(Pixel coordinate grounding data)
···
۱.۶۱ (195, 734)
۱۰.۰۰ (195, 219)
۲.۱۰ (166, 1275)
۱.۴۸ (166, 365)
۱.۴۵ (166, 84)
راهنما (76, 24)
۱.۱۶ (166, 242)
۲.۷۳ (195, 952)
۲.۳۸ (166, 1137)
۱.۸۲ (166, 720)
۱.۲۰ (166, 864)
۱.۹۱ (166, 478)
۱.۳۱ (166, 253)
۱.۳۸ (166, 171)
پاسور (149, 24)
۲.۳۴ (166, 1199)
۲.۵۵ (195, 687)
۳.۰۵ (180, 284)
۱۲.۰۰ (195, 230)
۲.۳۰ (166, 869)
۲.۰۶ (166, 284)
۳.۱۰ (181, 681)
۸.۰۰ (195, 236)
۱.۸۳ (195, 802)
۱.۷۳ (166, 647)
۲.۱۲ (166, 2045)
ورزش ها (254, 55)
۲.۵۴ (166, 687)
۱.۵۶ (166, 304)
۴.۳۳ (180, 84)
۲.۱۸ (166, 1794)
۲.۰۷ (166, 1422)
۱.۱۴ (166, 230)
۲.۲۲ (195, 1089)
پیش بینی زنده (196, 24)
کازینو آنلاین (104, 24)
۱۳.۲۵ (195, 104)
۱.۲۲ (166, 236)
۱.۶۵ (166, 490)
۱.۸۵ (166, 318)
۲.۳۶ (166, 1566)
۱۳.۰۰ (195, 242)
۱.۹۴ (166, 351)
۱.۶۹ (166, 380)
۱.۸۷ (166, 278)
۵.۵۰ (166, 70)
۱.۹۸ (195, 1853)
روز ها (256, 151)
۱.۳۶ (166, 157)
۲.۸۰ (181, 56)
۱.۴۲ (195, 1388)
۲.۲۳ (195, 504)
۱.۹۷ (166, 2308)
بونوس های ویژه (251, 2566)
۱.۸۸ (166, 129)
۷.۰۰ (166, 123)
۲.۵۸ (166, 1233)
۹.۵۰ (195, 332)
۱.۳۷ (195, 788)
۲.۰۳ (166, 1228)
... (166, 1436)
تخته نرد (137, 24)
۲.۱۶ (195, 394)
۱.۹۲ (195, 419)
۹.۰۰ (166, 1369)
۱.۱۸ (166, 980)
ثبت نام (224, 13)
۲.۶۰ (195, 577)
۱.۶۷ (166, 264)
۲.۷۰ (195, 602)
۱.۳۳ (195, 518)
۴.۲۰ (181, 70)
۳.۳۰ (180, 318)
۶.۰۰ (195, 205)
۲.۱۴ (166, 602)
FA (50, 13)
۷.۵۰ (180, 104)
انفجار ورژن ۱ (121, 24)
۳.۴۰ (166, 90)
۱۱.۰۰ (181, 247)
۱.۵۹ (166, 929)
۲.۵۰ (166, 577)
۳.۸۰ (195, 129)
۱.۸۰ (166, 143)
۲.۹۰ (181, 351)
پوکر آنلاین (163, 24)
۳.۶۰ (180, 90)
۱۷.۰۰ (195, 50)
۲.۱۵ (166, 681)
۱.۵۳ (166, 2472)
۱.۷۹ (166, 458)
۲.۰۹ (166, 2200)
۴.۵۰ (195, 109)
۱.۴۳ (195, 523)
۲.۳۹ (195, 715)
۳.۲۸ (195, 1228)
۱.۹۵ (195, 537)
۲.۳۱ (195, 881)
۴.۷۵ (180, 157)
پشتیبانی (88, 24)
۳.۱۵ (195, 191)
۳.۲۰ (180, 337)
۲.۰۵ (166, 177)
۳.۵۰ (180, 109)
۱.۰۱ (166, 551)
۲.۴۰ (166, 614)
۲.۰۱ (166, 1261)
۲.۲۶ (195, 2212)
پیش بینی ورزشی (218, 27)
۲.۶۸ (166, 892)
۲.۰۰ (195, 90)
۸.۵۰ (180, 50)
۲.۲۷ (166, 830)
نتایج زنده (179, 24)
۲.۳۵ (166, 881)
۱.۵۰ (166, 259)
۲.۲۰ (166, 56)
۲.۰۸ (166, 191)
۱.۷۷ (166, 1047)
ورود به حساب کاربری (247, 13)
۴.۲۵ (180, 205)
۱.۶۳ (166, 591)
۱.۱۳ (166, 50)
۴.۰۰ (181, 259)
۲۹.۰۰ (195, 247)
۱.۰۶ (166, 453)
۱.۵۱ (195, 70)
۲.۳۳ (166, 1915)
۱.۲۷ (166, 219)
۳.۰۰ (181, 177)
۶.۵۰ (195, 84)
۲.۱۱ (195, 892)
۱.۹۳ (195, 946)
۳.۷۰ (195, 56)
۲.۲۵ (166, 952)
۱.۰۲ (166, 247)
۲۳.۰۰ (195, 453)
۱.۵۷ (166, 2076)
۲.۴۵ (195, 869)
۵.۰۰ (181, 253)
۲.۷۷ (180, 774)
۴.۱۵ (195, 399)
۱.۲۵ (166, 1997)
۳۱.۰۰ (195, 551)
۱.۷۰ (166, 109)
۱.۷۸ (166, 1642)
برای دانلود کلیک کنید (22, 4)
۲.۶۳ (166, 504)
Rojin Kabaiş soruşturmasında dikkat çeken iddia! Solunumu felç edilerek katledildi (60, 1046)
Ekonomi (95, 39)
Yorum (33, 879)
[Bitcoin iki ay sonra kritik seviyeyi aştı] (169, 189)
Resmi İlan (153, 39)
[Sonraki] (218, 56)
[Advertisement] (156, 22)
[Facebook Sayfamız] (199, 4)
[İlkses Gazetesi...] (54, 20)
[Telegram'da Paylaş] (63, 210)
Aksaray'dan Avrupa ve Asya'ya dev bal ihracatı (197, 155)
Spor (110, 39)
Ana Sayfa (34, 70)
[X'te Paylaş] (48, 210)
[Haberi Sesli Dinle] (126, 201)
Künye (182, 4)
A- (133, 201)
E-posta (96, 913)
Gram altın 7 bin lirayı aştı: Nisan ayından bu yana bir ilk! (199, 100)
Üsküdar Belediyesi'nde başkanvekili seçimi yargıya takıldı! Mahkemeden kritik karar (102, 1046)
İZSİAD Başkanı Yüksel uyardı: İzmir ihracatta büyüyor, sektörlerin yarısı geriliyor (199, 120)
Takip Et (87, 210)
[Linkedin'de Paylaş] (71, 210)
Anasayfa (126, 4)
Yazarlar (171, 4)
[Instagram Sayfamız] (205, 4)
···
TASK REQUIREMENTS
After reading the lines above, reproduce them all exactly.

RESPONSE FOR THIS EXERCISE
۱.۶۱ (195, 734)
۱۰.۰۰ (195, 219)
۲.۱۰ (166, 1275)
۱.۴۸ (166, 365)
۱.۴۵ (166, 84)
راهنما (76, 24)
۱.۱۶ (166, 242)
۲.۷۳ (195, 952)
۲.۳۸ (166, 1137)
۱.۸۲ (166, 720)
۱.۲۰ (166, 864)
۱.۹۱ (166, 478)
۱.۳۱ (166, 253)
۱.۳۸ (166, 171)
پاسور (149, 24)
۲.۳۴ (166, 1199)
۲.۵۵ (195, 687)
۳.۰۵ (180, 284)
۱۲.۰۰ (195, 230)
۲.۳۰ (166, 869)
۲.۰۶ (166, 284)
۳.۱۰ (181, 681)
۸.۰۰ (195, 236)
۱.۸۳ (195, 802)
۱.۷۳ (166, 647)
۲.۱۲ (166, 2045)
ورزش ها (254, 55)
۲.۵۴ (166, 687)
۱.۵۶ (166, 304)
۴.۳۳ (180, 84)
۲.۱۸ (166, 1794)
۲.۰۷ (166, 1422)
۱.۱۴ (166, 230)
۲.۲۲ (195, 1089)
پیش بینی زنده (196, 24)
کازینو آنلاین (104, 24)
۱۳.۲۵ (195, 104)
۱.۲۲ (166, 236)
۱.۶۵ (166, 490)
۱.۸۵ (166, 318)
۲.۳۶ (166, 1566)
۱۳.۰۰ (195, 242)
۱.۹۴ (166, 351)
۱.۶۹ (166, 380)
۱.۸۷ (166, 278)
۵.۵۰ (166, 70)
۱.۹۸ (195, 1853)
روز ها (256, 151)
۱.۳۶ (166, 157)
۲.۸۰ (181, 56)
۱.۴۲ (195, 1388)
۲.۲۳ (195, 504)
۱.۹۷ (166, 2308)
بونوس های ویژه (251, 2566)
۱.۸۸ (166, 129)
۷.۰۰ (166, 123)
۲.۵۸ (166, 1233)
۹.۵۰ (195, 332)
۱.۳۷ (195, 788)
۲.۰۳ (166, 1228)
... (166, 1436)
تخته نرد (137, 24)
۲.۱۶ (195, 394)
۱.۹۲ (195, 419)
۹.۰۰ (166, 1369)
۱.۱۸ (166, 980)
ثبت نام (224, 13)
۲.۶۰ (195, 577)
۱.۶۷ (166, 264)
۲.۷۰ (195, 602)
۱.۳۳ (195, 518)
۴.۲۰ (181, 70)
۳.۳۰ (180, 318)
۶.۰۰ (195, 205)
۲.۱۴ (166, 602)
FA (50, 13)
۷.۵۰ (180, 104)
انفجار ورژن ۱ (121, 24)
۳.۴۰ (166, 90)
۱۱.۰۰ (181, 247)
۱.۵۹ (166, 929)
۲.۵۰ (166, 577)
۳.۸۰ (195, 129)
۱.۸۰ (166, 143)
۲.۹۰ (181, 351)
پوکر آنلاین (163, 24)
۳.۶۰ (180, 90)
۱۷.۰۰ (195, 50)
۲.۱۵ (166, 681)
۱.۵۳ (166, 2472)
۱.۷۹ (166, 458)
۲.۰۹ (166, 2200)
۴.۵۰ (195, 109)
۱.۴۳ (195, 523)
۲.۳۹ (195, 715)
۳.۲۸ (195, 1228)
۱.۹۵ (195, 537)
۲.۳۱ (195, 881)
۴.۷۵ (180, 157)
پشتیبانی (88, 24)
۳.۱۵ (195, 191)
۳.۲۰ (180, 337)
۲.۰۵ (166, 177)
۳.۵۰ (180, 109)
۱.۰۱ (166, 551)
۲.۴۰ (166, 614)
۲.۰۱ (166, 1261)
۲.۲۶ (195, 2212)
پیش بینی ورزشی (218, 27)
۲.۶۸ (166, 892)
۲.۰۰ (195, 90)
۸.۵۰ (180, 50)
۲.۲۷ (166, 830)
نتایج زنده (179, 24)
۲.۳۵ (166, 881)
۱.۵۰ (166, 259)
۲.۲۰ (166, 56)
۲.۰۸ (166, 191)
۱.۷۷ (166, 1047)
ورود به حساب کاربری (247, 13)
۴.۲۵ (180, 205)
۱.۶۳ (166, 591)
۱.۱۳ (166, 50)
۴.۰۰ (181, 259)
۲۹.۰۰ (195, 247)
۱.۰۶ (166, 453)
۱.۵۱ (195, 70)
۲.۳۳ (166, 1915)
۱.۲۷ (166, 219)
۳.۰۰ (181, 177)
۶.۵۰ (195, 84)
۲.۱۱ (195, 892)
۱.۹۳ (195, 946)
۳.۷۰ (195, 56)
۲.۲۵ (166, 952)
۱.۰۲ (166, 247)
۲۳.۰۰ (195, 453)
۱.۵۷ (166, 2076)
۲.۴۵ (195, 869)
۵.۰۰ (181, 253)
۲.۷۷ (180, 774)
۴.۱۵ (195, 399)
۱.۲۵ (166, 1997)
۳۱.۰۰ (195, 551)
۱.۷۰ (166, 109)
۱.۷۸ (166, 1642)
برای دانلود کلیک کنید (22, 4)
۲.۶۳ (166, 504)
Rojin Kabaiş soruşturmasında dikkat çeken iddia! Solunumu felç edilerek katledildi (60, 1046)
Ekonomi (95, 39)
Yorum (33, 879)
[Bitcoin iki ay sonra kritik seviyeyi aştı] (169, 189)
Resmi İlan (153, 39)
[Sonraki] (218, 56)
[Advertisement] (156, 22)
[Facebook Sayfamız] (199, 4)
[İlkses Gazetesi...] (54, 20)
[Telegram'da Paylaş] (63, 210)
Aksaray'dan Avrupa ve Asya'ya dev bal ihracatı (197, 155)
Spor (110, 39)
Ana Sayfa (34, 70)
[X'te Paylaş] (48, 210)
[Haberi Sesli Dinle] (126, 201)
Künye (182, 4)
A- (133, 201)
E-posta (96, 913)
Gram altın 7 bin lirayı aştı: Nisan ayından bu yana bir ilk! (199, 100)
Üsküdar Belediyesi'nde başkanvekili seçimi yargıya takıldı! Mahkemeden kritik karar (102, 1046)
İZSİAD Başkanı Yüksel uyardı: İzmir ihracatta büyüyor, sektörlerin yarısı geriliyor (199, 120)
Takip Et (87, 210)
[Linkedin'de Paylaş] (71, 210)
Anasayfa (126, 4)
Yazarlar (171, 4)
[Instagram Sayfamız] (205, 4)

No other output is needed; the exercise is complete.